Issue #11816 has been updated by Joan Blackmoore.


I can understand the intention behind the proposal, but would like to express a (strong) disagreement with it.

The thing is that it would break language's consistency and is in contradiction to declared behavior.

"safe navigation operator" serves, by accepted feature request [#11537](https://bugs.ruby-lang.org/issues/11537), as an alternate way of method invocation. The only difference to standard method sending is ignoring passed argument if target object is *nil*. This means, expression may result either in a value of expected type or *nil* and programmer need count with this eventuality.

This bug report, or rather feature request, asks for change of existing role of *&.* as a "safe" methods chain navigator and make it later/last resort objects combinator.
Lowering operator's precedence would result in much harder to understand code, in figuring out at which moment it would be applied and what would be its argument. In comparison to unambiguous situation, when it has the highest implicit precedence, like the standard dot method call.

Setting an explicit precedence by parens would remedy the situation but, as already mentioned by Nobu, it would clash with existing *.()* syntax, a very unfortunate design decision introduced into the language as a parse-time way of writing Proc/Method#call . Confusing with standard method arguments passing,  enforcing eval precedence, optional dot at operator methodsí─ Unless widely used, its removal in Ruby 3.0 would be highly welcomed.

I'd suggest keep the existing behavior or possibly extend with `#respond_to?` method check and get rid of exception to the rule when applied to *NillClass* instance, like `nil&.nil?` resulting in `true`.
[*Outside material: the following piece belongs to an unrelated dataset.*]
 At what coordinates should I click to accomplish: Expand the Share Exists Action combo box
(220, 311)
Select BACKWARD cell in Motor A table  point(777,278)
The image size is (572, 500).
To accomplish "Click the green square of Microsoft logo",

It may also be taken into the consideration a little inconsistency when followed by operator method:

optional dot omitted
`40+2  # 42`
`40&.+2  # 42`

vs

`40.+2 # 42` 
`40&..+2  # syntax error`


----------------------------------------
Bug #11816: Partial safe navigation operator
https://bugs.ruby-lang.org/issues/11816#change-58117

* Author: Marc-Andre Lafortune
* Status: Open
* Priority: Normal
* Assignee: Yukihiro Matsumoto
* ruby -v: preview 2
* Backport: 2.0.0: UNKNOWN, 2.1: UNKNOWN, 2.2: UNKNOWN
----------------------------------------
I'm extremely surprised (and disappointed) that, currently:

```ruby
x = nil
x&.foo.bar # => NoMethodError: undefined method `bar' for nil:NilClass
```

To make it safe, you have to write `x&.foo&.bar`. But if `foo` is never supposed to return `nil`, then that code isn't "fail early" in case it actually does. `nil&.foo.bar` is more expressive, simpler and is perfect if you want to an error if `foo` returned `nil`. To actually get what you want, you have to resort using the old form `x && x.foo.bar`...

In CoffeeScript, you can write `x()?.foo.bar` and it will work well, since it gets compiled to

```js
if ((_ref = x()) != null) {
  _ref.foo.bar;
}
```

All the discussion in #11537 focuses on `x&.foo&.bar`, so I have to ask:

Matz, what is your understanding of `x&.foo.bar`?

I feel the current implementation is not useful and should be changed to what I had in mind. I can't see any legitimate use of `x&.foo.bar` currently.